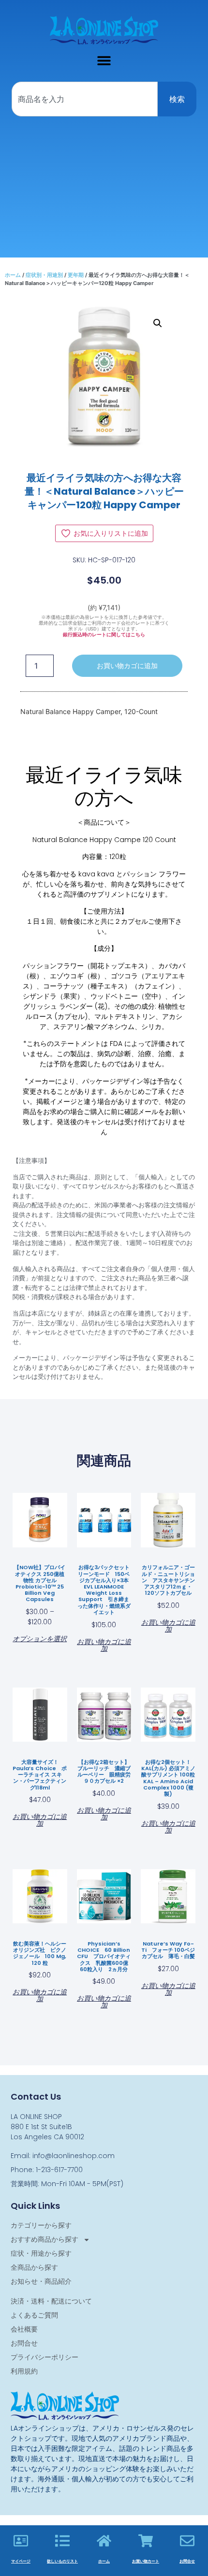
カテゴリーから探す (41, 2225)
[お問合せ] (187, 2540)
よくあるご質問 (34, 2315)
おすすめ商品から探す (44, 2239)
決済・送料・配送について (51, 2301)
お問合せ (24, 2343)
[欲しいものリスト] (62, 2540)
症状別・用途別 (44, 275)
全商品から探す (34, 2267)
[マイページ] (21, 2540)
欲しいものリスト (62, 2561)
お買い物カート (145, 2561)
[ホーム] (104, 2540)
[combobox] (85, 99)
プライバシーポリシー (44, 2357)
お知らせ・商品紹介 (41, 2281)
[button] (104, 60)
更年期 (76, 275)
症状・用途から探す (41, 2253)
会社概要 (24, 2329)
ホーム (13, 275)
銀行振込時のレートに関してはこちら (104, 634)
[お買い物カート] (145, 2540)
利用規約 (24, 2371)
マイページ (20, 2561)
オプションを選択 (40, 1638)
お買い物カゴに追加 (127, 666)
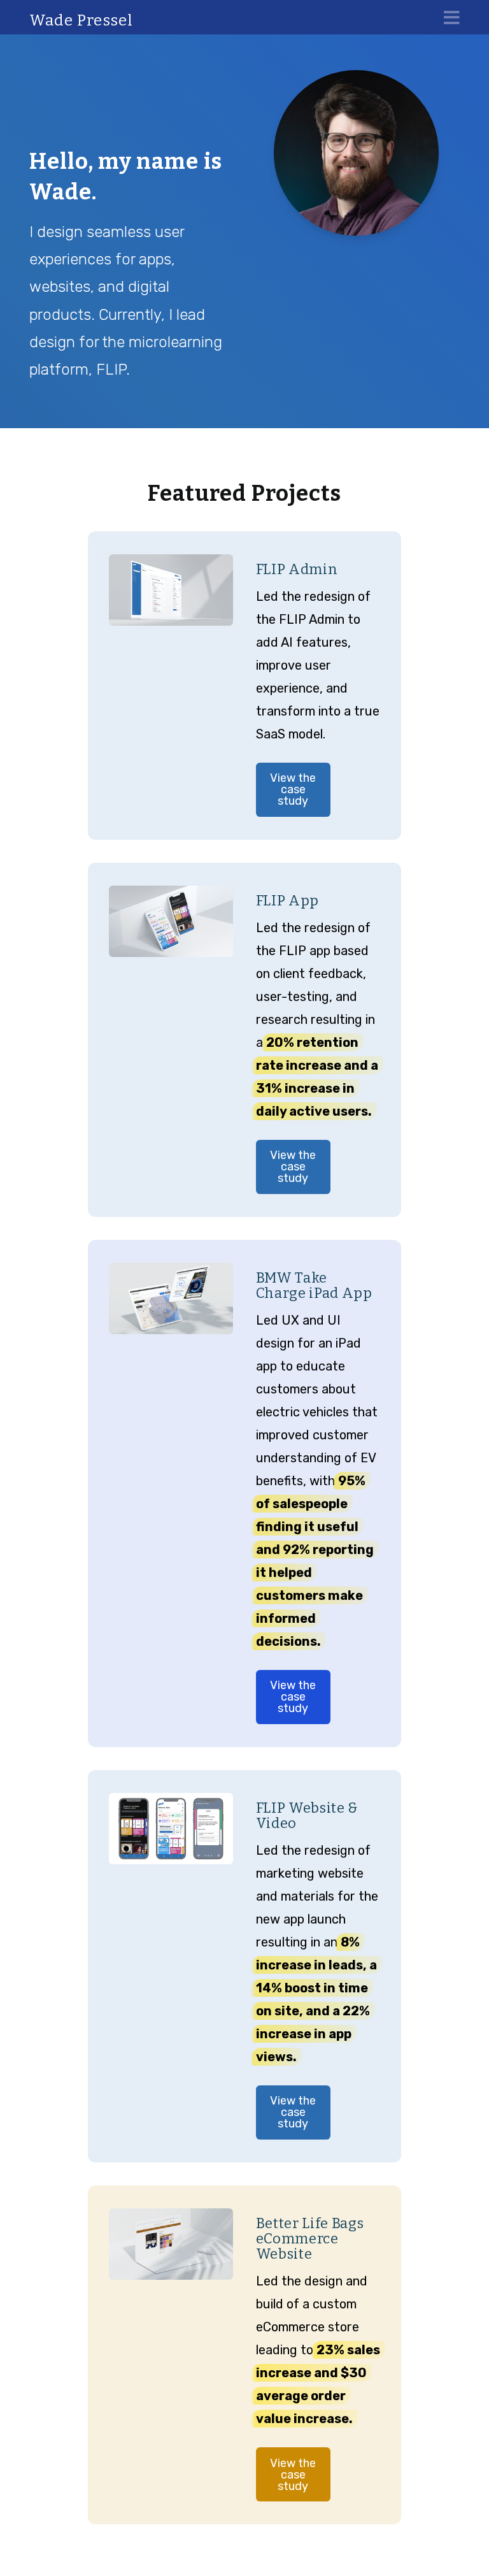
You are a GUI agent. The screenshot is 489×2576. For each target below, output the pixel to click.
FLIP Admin (297, 569)
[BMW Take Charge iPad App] (171, 1298)
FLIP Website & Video (307, 1815)
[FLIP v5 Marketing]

◆ ◆ ◆ ◆ ◆

* **Problem requirements**
Print the data again, word for word, without any pictures.

* **Answer section**
カテゴリーから探す (41, 2225)
[お問合せ] (187, 2540)
よくあるご質問 (34, 2315)
おすすめ商品から探す (44, 2239)
決済・送料・配送について (51, 2301)
お問合せ (24, 2343)
[欲しいものリスト] (62, 2540)
症状別・用途別 (44, 275)
全商品から探す (34, 2267)
[マイページ] (21, 2540)
欲しいものリスト (62, 2561)
お買い物カート (145, 2561)
[ホーム] (104, 2540)
[combobox] (85, 99)
プライバシーポリシー (44, 2357)
お知らせ・商品紹介 (41, 2281)
[button] (104, 60)
更年期 (76, 275)
症状・用途から探す (41, 2253)
会社概要 (24, 2329)
ホーム (13, 275)
銀行振込時のレートに関してはこちら (104, 634)
[お買い物カート] (145, 2540)
利用規約 (24, 2371)
マイページ (20, 2561)
オプションを選択 (40, 1638)
お買い物カゴに追加 (127, 666)
You are a GUI agent. The screenshot is 489×2576. For each target below, output the pixel to click.
FLIP Admin (297, 569)
[BMW Take Charge iPad App] (171, 1298)
FLIP Website & Video (307, 1815)
[FLIP v5 Marketing]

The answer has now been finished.